Mr Tynan then sought to appeal his conviction focusing on the “perils of visual identification”. However, the three-judge Court of Appeal dismissed his application and affirmed his conviction.

However, after the rejected appeal, Tynan’s senior counsel, Michael O’Higgins, told the Court of Appeal that someone else had “come forward” in relation to the attack.

This person had provided a statement claiming he was the third person involved in the attack, Mr O’Higgins said.

The case returned to the Court of Appeal in April 2018 where Tynan’s conviction was quashed under Section 2 of the Criminal Procedure Act 1993.

At the Court of Appeal on Friday, Mr Justice Patrick McCarthy said the court would grant Mr Tynan a certificate of miscarriage of justice.

Mr Justice McCarthy said that the core issue in the case was the process of identification made by gardaí and that there had been “a want of material regarding disclosure that could have been of use to the defence in testing the reliability of the identification”.

Mr Justice McCarthy noted that Mr Tynan had asserted his innocence and that “a third party came forward, saying he was one of the miscreants at the bookmakers and not the appellant”.

Mr Justice McCarthy said that a subsequent evaluation by the Met Police in the UK of photos of the appellant and the man who claims to be the guilty party, analysed alongside stills from the bookmakers, confirmed Mr Tynan’s innocence.

“No criticism is to be made of the gardaí in the manner of the investigation but we do believe a certificate should be granted.
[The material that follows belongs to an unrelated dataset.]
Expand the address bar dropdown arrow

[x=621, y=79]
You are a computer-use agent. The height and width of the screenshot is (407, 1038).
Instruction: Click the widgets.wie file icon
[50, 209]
The proof is that he [Mr Tynan] was actually innocent,” said Mr Justice McCarthy, who added that the opinion of the identifying garda was “honestly held and in good faith”.

Mr Justice McCarthy said that the court could not make a finding that the appellant is innocent on his evidence alone but there was sufficient credibility for the request of the certificate when the independent, “factually expert” evidence of the Met Police was considered in addition to the other factors in the case.

Mr Justice McCarthy said that without the Met Police’s expert opinion, the testimony of Mr Tynan, the infirmities in the identification evidence and the claim made by the other man, the civil standard required for a certificate would not have been met.

The miscarriage of justice was “not in controversy” in Mr Tynan’s case, said Mr Justice McCarthy, who then granted the certificate.